Hampton hockey focuses on defense to stop slump

Saturday, January 23, 2021 | 8:01 AM

The slumping Hampton hockey team is slowing things down in hopes of heating things up.

“We need to play a conservative game and get back to our style of play,” coach Luke Leya said. “When we try to go run and gun, it has not been too kind to us.”

After a 2-0 start, the Talbots (2-5) had lost five in a row in a covid-interrupted season entering their Jan. 21 game against undefeated Baldwin.

Team defense is the main culprit during the skid, capped by a 13-5 loss to South Fayette on Jan. 14. The Talbots fell behind 7-0 and rallied to 8-5 in the loss, which was their first game in 37 days — a span that included only a couple of practices — because of a three-week state-mandated shutdown followed by a four-day pause at Hampton.

It was an unusual return to the rink. Unlike the Talbots’ home ice (Frozen Pond Arena), which allows parents of players in the stands, all spectators were banned from Mt. Lebanon Ice Center.

“Fans had to watch from a laptop in the parking lot,” Leya said.

They saw another subpar effort. Hampton has been outscored 47-14 during their skid, allowing 9.4 goals a game. Junior goaltender Brendon Frankel, a first-year starter, is near the bottom of the PIHL in goals allowed (7.95 per game) and save percentage (.798). He has faced 262 shots — third-most in the PIHL — while playing 340 of a possible 357 minutes.

Frankel made 61 saves against Armstrong on Dec. 3, but the River Hawks had 68 shots in a 7-3 win. Three weeks earlier, Hampton had defeated Armstrong, 5-4.

The Talbots also suffered losses by scores of 10-2, 9-2 and 8-2 during the slump. Nobody in the 45-team PIHL Varsity A has allowed more goals than Hampton.

“As a unit, we have to be much more careful with the puck in our own zone,” Leya said. “We’re giving up far too many chances.”

To reverse that, Leya plans to implement a slower-tempo game. The Talbots have too often become careless with the puck, resulting in opposing chances — and goals.

“We’ve got to do a better job of slowing down,” he said. “That’s our problem. We’ve got to start being more conservative and careful with the puck. When you start to go run and gun with these teams, I don’t know that we have the offensive depth to do it.”

Hampton, which is 5-20 dating to the start of last season, is a young team.
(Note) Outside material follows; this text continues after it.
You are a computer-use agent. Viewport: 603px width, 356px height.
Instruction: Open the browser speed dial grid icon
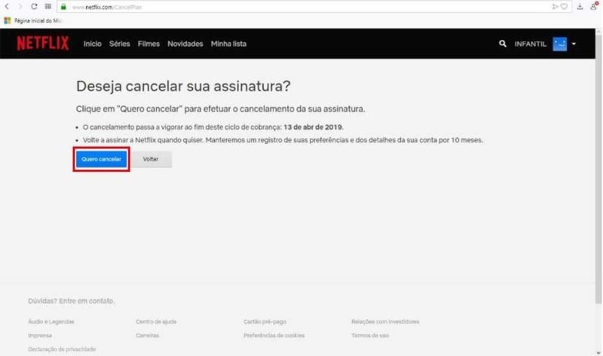48,6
The 23-man roster includes only three seniors and nine freshmen. Senior forward Ethan Varley, who is tied for the team lead with 12 points (five goals, seven assists), said the youngsters just need to play with a little more poise.

“We need to figure out a purpose with the puck,” he said. “We are a very young team, and I feel a lot of times some of us tend to get frightened whenever they get the puck because they don’t want to mess up.

“They end up making a mistake as opposed to just holding onto the puck and looking up and seeing time and space and realizing what plays can be available. And if nothing is available, just dump it into their zone.”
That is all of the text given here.